(Recorded data)
......

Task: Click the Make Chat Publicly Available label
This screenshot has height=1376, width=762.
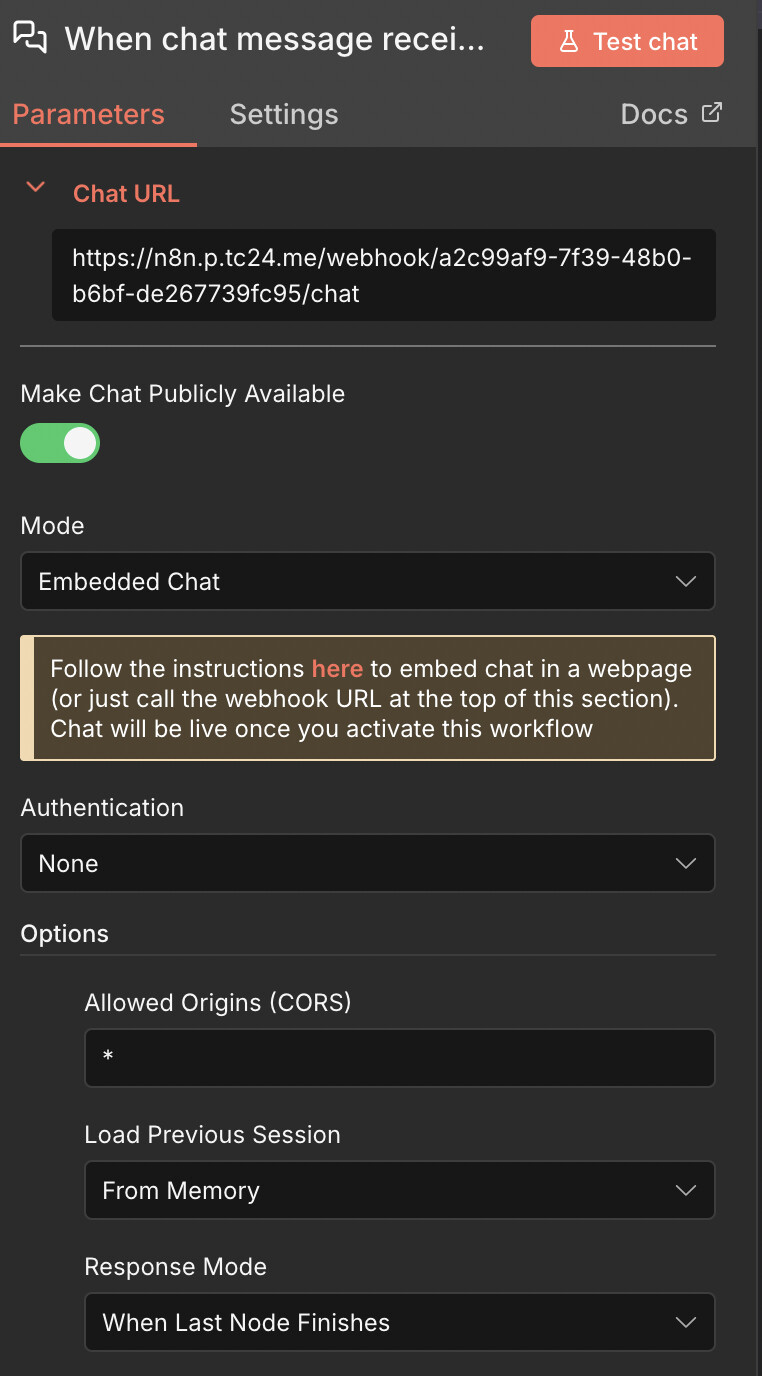Action: (183, 394)
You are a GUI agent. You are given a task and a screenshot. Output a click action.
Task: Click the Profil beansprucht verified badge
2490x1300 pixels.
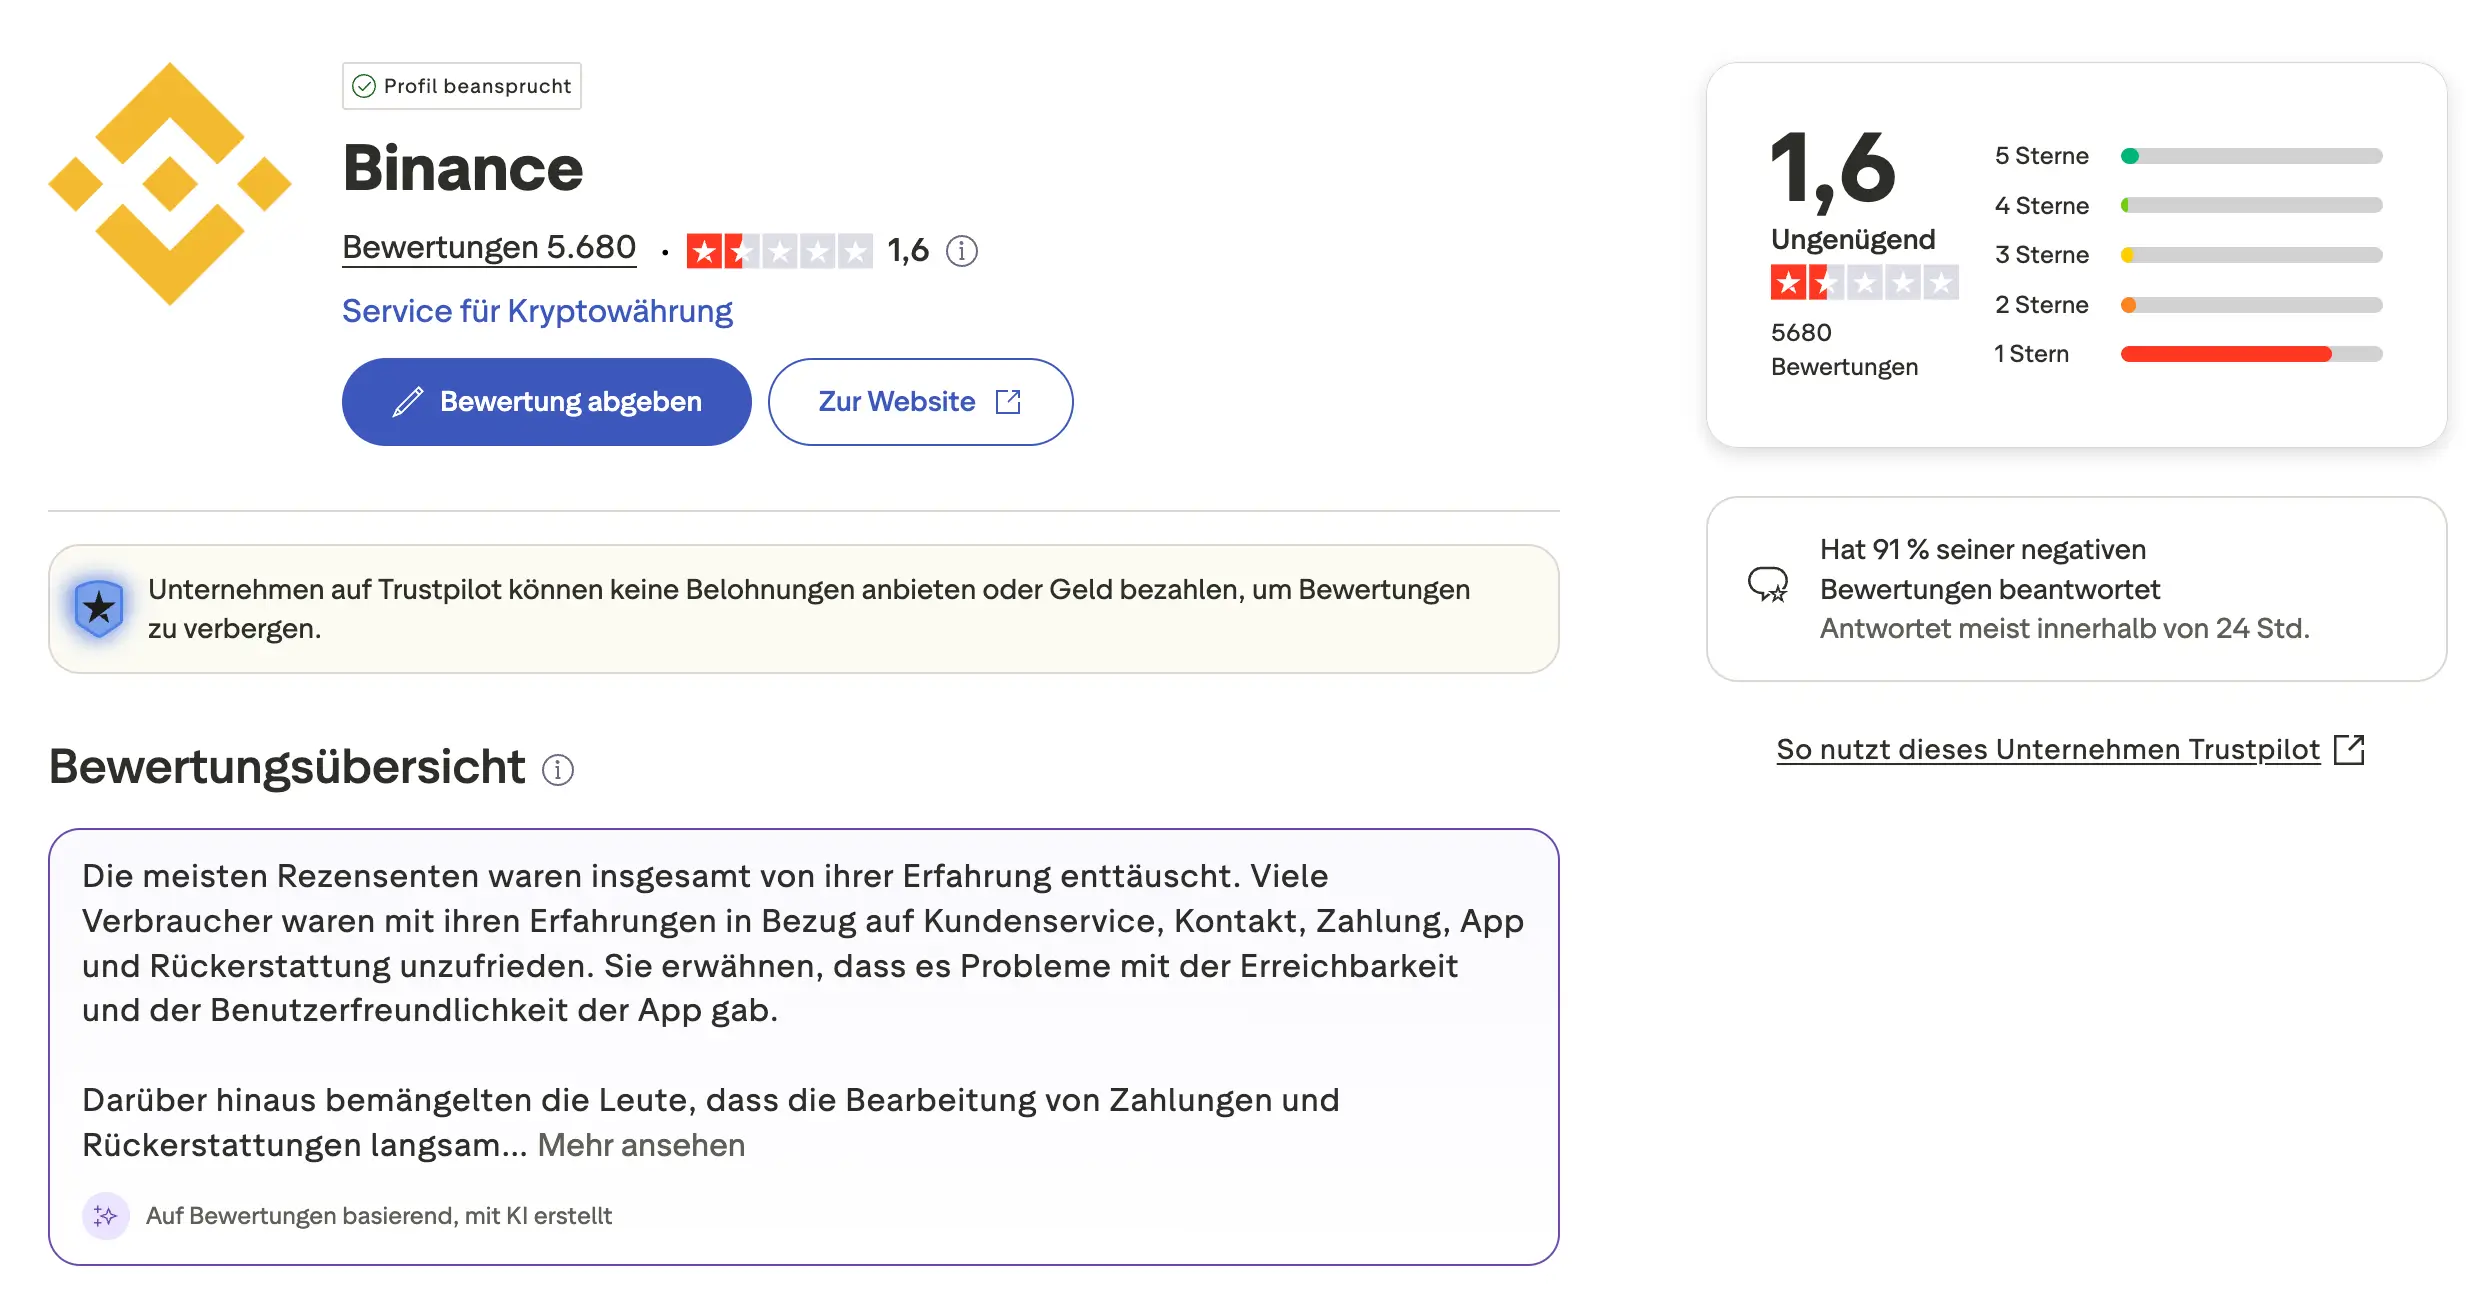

......

PROBLEM DETAILS:
Rewrite all of the records above, replacing "screenshot" with "screen capture" and leaving everything else unchanged. Omit the pictures from your answer.

EXERCISE RESPONSE:
Task: Click the Make Chat Publicly Available label
This screen capture has height=1376, width=762.
Action: (183, 394)
You are a GUI agent. You are given a task and a screen capture. Output a click action.
Task: Click the Profil beansprucht verified badge
2490x1300 pixels.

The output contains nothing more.